Bei einer Wanderung im Schwarzwald – auch Börsenreporter machen Urlaub! – hat man mich jüngst erkannt und gefragt, ob mir bewusst sei, was man im Mittelalter mit den Überbringern schlechter Nachrichten getan hat. Und ob ich manchmal Angst hätte. Ich habe dann meinen Schritt beschleunigt und bin schnell zu Tal gestiegen.

Wirklich Angst haben muss ich aber nicht, denn leidende Anleger, denen in den letzten Monaten Großteile ihres Aktienvermögens abhanden gekommen sind, haben größere Feinde als mich. Ich berichte schließlich meist, wenn etwas schon passiert ist. Anders als Meredith Whitney, die prominenteste Analystin von Oppenheimer & Co., die der Wall Street am Montagmorgen eines überzieht.

Die Kreditkrise sei noch lange nicht vorbei, sagt die attraktive Expertin, die in Finanzkreisen ein Superstar ist und mit blonder Mähne und Model-Lächeln bestimmt viel öfter erkannt wird als ich.

Wenn Whitney das sagt, hört die Wal Street zu, denn viele Aussagen der zur Zeit tief bärischen Analystin haben sich in letzter Zeit bewahrheitet – etwa die Ankündigung, dass die Citiroup die Dividende senken würde. Oder natürlich ihre ursprüngliche Prognose von Oktober 2005, nach der amerikanischen Banken wegen hoher Subprime-Investitionen und fallender Häuserpreise „ungeahnte Kreditabschreibungen bevorstehen“ würden.
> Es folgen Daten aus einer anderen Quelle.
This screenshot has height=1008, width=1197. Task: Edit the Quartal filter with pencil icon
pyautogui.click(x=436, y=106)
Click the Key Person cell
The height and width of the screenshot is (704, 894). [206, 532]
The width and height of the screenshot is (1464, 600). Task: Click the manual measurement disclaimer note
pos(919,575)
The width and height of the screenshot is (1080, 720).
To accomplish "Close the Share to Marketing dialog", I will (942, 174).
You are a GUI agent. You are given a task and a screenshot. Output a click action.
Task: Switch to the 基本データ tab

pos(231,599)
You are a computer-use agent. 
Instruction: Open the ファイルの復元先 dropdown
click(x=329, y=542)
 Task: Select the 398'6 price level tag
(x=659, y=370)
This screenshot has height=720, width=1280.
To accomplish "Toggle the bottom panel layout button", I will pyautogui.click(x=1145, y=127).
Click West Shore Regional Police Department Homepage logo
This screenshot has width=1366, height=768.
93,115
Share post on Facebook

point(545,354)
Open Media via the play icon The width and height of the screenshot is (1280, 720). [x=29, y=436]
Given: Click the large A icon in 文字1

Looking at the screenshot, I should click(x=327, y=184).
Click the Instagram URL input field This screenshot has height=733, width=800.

Das alles ist passiert, sei aber noch nicht weit genug gegangen, meint Whitney jetzt. Im Wirtschaftsmagazin Fortune und am Montagmorgen beim wichtigsten amerikanischen Börsensender CNBC malt sie tüchtig schwarz. Das „inzestuöse Verhältnis“ zwischen Banken und Ratingagenturen habe noch viel weitreichendere Folgen für die Finanzbranche als bisher bekannt. Immerhin seien Moody´s und Standard & Poor´s zur Zeit dabei, ihre Fehler gutzumachen und zahlreiche zu hoch eingestufte Papiere und Kredite abzuwerten – mit den bekannten Folgen:

Erneute Abschreibungen und Kapitalverlust würden die Banken weiterhin zwingen, neues Kapital aufzunehmen. Das gelingt am ehesten durch die Ausgabe neuer Aktien, die aber zu einer Verwässerung der Gewinne führt. Anleger von Citigroup, Merrill Lynch und Washington Mutual können ein Lied davon singen.

Abgesehen von den Risiken der Kapitalaufnahme glaubt Whitney, dass die Banken ihre Kosten nicht dramatisch genug gesenkt haben. Zwar hat die Branche in den letzten Monaten im Schnitt 7 Prozent ihrer Angestellten entlassen; 25 Prozent wären aber ein eher angemessener Wert, so die Analystin. Damit könnten die Unternehmen auch den weiteren Wertverlusten am Immobilienmarkt vorgreifen. Denn während die Branche damit rechnet, dass sich die Häuserpreise etwa 20 bis 25 Prozent unter dem Höchstwert einpendeln und der anerkannte Case-Shiller-Index von 30 Prozent ausgeht, glaubt Whitney an einen Preissturz von bis zu 40 Prozent.

Die kommenden Abschreibungen und Kapitalaufnahmen dürften dann, so Whitney, nur eine Folge haben: weiterhin fallende Kurse an der Wall Street.